When the word "checkbox" shows up in a line of the records below, copy that line.
Dataset extract START
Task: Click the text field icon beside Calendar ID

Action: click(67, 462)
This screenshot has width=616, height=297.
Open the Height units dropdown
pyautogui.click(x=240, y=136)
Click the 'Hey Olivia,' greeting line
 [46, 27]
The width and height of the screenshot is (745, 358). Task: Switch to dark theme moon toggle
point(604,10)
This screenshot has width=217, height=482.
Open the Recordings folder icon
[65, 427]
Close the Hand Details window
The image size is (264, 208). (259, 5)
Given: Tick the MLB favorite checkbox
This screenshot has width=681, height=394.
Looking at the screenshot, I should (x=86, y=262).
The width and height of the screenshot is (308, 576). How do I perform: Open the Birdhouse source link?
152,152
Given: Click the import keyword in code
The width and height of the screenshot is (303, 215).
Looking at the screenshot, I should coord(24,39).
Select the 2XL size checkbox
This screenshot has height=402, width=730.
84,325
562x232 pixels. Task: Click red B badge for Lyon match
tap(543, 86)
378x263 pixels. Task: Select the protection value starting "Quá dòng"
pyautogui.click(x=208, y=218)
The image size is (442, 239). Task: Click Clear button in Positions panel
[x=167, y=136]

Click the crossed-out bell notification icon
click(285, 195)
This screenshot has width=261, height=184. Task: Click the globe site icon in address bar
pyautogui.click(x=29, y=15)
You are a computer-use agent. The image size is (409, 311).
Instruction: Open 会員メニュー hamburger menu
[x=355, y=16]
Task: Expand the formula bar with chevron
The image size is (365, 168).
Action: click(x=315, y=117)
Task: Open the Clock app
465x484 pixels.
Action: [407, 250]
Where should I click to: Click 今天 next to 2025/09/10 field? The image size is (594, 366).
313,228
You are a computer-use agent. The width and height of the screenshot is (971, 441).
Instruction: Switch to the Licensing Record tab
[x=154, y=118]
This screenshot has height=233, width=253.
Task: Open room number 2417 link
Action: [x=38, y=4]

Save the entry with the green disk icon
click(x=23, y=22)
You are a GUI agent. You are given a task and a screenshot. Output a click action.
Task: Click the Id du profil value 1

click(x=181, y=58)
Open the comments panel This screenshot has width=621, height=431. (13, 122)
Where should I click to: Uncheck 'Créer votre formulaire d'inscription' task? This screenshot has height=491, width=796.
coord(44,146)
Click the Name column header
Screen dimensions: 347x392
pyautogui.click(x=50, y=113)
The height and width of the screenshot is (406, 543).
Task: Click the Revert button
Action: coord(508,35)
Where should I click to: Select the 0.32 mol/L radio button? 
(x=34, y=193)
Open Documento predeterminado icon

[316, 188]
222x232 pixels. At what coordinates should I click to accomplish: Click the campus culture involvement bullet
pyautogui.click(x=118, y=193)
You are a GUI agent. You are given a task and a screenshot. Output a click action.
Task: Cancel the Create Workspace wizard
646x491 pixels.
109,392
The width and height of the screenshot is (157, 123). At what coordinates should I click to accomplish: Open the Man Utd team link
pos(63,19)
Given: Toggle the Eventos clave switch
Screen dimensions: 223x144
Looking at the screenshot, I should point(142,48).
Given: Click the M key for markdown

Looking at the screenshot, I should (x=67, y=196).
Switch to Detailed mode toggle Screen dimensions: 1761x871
Dataset extract END
● **Your solution**
Given: Tick the MLB favorite checkbox
Select the 2XL size checkbox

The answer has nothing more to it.